» INSTRUCTIONS TO FOLLOW
In the data below, find every line with the word "list" and copy it.

» DATA FOR THE TASK

========================================

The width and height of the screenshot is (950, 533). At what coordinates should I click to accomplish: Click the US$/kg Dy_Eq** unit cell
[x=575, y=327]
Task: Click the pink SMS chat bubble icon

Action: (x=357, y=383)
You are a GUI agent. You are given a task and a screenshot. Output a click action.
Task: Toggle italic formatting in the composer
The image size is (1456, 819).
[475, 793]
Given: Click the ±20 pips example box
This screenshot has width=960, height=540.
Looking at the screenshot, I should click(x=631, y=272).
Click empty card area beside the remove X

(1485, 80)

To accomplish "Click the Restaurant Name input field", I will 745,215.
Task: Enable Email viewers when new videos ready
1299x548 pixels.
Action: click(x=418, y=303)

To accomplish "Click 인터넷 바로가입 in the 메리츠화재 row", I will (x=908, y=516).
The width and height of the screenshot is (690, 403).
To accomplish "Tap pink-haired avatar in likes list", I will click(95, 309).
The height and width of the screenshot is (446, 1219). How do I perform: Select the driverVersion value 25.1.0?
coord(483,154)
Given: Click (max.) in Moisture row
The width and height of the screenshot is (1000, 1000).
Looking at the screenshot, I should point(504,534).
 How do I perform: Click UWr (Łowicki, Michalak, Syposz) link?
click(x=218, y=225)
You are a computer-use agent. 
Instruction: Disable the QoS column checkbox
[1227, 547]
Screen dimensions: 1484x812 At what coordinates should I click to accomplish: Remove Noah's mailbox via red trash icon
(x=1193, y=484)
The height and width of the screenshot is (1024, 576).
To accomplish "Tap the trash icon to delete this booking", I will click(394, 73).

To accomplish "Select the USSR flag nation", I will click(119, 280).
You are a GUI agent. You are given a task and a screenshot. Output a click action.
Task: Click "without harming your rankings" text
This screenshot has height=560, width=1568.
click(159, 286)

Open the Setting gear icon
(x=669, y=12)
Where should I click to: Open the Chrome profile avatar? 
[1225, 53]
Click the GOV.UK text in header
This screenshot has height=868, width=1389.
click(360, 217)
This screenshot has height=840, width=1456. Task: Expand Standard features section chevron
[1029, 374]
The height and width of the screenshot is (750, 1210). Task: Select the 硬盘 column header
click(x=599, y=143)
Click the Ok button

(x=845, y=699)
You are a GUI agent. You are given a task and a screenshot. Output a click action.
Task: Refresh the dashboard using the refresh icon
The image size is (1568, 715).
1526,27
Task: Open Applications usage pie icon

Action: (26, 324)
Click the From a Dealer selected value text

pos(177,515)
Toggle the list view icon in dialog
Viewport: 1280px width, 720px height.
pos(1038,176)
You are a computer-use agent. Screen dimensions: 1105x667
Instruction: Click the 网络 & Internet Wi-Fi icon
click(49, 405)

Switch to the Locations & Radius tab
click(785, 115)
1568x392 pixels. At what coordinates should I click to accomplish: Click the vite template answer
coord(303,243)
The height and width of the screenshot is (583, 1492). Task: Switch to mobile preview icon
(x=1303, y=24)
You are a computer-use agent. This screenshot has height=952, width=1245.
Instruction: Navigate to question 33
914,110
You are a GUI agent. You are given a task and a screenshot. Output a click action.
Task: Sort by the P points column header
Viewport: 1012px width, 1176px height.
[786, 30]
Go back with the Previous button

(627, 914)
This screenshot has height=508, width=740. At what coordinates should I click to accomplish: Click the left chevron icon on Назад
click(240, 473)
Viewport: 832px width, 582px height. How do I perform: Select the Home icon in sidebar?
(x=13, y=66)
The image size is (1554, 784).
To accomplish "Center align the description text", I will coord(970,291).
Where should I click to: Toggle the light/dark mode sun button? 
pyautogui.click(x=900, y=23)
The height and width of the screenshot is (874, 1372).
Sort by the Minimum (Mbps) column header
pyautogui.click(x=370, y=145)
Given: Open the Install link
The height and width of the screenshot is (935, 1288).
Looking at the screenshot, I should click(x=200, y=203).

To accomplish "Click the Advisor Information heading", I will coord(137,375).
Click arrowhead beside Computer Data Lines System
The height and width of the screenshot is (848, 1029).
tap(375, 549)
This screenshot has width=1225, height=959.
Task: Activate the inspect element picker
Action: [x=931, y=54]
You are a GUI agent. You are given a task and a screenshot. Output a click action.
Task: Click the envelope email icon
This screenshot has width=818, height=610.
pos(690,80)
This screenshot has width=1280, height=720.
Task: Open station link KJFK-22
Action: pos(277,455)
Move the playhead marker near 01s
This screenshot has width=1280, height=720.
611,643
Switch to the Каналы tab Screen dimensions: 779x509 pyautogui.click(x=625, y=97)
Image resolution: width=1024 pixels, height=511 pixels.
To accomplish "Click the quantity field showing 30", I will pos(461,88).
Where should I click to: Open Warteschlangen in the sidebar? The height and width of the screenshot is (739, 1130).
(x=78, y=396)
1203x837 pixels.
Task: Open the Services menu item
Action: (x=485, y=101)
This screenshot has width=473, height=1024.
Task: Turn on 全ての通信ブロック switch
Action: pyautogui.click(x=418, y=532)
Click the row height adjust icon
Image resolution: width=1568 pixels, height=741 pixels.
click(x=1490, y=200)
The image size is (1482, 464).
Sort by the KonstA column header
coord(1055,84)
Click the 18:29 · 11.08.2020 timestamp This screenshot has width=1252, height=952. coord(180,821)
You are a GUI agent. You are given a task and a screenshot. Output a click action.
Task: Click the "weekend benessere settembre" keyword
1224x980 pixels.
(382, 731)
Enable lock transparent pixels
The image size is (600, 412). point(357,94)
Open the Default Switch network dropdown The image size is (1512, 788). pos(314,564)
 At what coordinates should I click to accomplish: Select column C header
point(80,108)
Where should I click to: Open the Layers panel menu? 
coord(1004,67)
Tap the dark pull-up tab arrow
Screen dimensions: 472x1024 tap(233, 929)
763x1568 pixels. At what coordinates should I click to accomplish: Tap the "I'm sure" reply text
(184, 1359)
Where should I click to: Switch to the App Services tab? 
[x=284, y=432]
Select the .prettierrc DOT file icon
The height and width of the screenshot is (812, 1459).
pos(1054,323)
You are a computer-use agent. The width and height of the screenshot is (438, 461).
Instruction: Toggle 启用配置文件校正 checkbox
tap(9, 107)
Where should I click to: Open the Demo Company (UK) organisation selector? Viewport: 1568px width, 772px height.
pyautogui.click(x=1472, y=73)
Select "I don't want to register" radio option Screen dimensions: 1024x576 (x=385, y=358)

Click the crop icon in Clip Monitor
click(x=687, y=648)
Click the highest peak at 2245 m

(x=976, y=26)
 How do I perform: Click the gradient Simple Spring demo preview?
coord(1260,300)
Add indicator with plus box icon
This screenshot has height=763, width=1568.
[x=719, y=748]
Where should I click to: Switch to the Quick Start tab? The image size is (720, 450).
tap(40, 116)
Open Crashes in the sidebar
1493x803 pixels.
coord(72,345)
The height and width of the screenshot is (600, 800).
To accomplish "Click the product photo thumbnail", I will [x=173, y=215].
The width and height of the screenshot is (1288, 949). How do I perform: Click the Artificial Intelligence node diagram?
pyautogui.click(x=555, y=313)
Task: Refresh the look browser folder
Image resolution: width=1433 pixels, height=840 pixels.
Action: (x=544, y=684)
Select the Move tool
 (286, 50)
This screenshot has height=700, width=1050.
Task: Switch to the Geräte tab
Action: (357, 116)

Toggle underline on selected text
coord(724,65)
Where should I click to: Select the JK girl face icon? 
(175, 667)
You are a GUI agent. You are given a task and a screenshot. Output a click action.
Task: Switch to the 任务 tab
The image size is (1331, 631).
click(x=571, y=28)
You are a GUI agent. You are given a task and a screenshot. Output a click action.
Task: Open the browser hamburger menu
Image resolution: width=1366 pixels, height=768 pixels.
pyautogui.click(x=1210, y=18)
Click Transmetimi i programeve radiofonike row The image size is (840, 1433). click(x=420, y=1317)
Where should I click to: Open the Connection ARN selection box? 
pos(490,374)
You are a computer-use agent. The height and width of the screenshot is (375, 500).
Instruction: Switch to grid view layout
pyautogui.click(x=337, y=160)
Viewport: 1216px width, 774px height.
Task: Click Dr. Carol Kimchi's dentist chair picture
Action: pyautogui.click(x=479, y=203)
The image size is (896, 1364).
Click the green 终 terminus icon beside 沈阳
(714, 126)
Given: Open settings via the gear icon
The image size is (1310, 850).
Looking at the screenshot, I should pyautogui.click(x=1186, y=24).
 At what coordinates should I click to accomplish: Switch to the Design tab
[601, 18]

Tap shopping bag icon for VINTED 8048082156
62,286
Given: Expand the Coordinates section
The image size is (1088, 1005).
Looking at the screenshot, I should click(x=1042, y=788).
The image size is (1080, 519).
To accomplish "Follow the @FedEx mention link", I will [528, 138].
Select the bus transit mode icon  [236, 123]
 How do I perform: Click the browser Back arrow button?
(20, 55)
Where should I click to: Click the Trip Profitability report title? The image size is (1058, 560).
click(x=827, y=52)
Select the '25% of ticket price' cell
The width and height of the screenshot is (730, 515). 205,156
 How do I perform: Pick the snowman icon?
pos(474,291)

========================================

» EXPECTED ANSWER
To accomplish "Tap pink-haired avatar in likes list", I will click(95, 309).
Toggle the list view icon in dialog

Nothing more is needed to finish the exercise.